## start TEXT SECTION

This summary section includes Chapter 8: “Light and World-Eggs,” and Chapter 9: “The Cardinals and Starposts.”
In one of her classes, Ella and the other students learn how to channel their inner marvel light and capture it in a sphere, using their power like electric current to run all the devices in the Marveller world. When Ella first tries to summon her light, nothing happens: “Her hands [glow], then a ball of light appear[s]. But not bright—instead a black light with a violet and white core. Like a sky at twilight. Ella jump[s] with surprise. What was this?” (138). The other students back away in fear, thinking that Ella is using dark magic, but her teacher is impressed.
Later, Jason, Ella, and Brigit find out that their sky academy is about to receive a visit from one of the Marveller towns called Betelmore. Each city orbits close to the school at some point in the year, providing an opportunity for the students to buy special treats from the town’s vendors. Ella hears everyone talking excitedly about a raffle for something called a malyysvit, which Jason explains is “a molly-sveet. The world-eggs. Hatches a mini-universe. You never know what you’ll get” (139). With demand far exceeding supply, Brigit is delighted when she wins one of the world-eggs, and everyone crowds around her to see how it works.

## end TEXT SECTION

**WHAT THE TASK ASKS:**
Quote the chapter summary word for word, everything from "In one of her" down to "teacher is impressed.".

## start DATA SUPPLIED

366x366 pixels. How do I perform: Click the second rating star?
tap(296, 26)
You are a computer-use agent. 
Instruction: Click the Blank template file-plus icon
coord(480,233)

## end DATA SUPPLIED

**WORKED SOLUTION:**
In one of her classes, Ella and the other students learn how to channel their inner marvel light and capture it in a sphere, using their power like electric current to run all the devices in the Marveller world. When Ella first tries to summon her light, nothing happens: “Her hands [glow], then a ball of light appear[s]. But not bright—instead a black light with a violet and white core. Like a sky at twilight. Ella jump[s] with surprise. What was this?” (138). The other students back away in fear, thinking that Ella is using dark magic, but her teacher is impressed.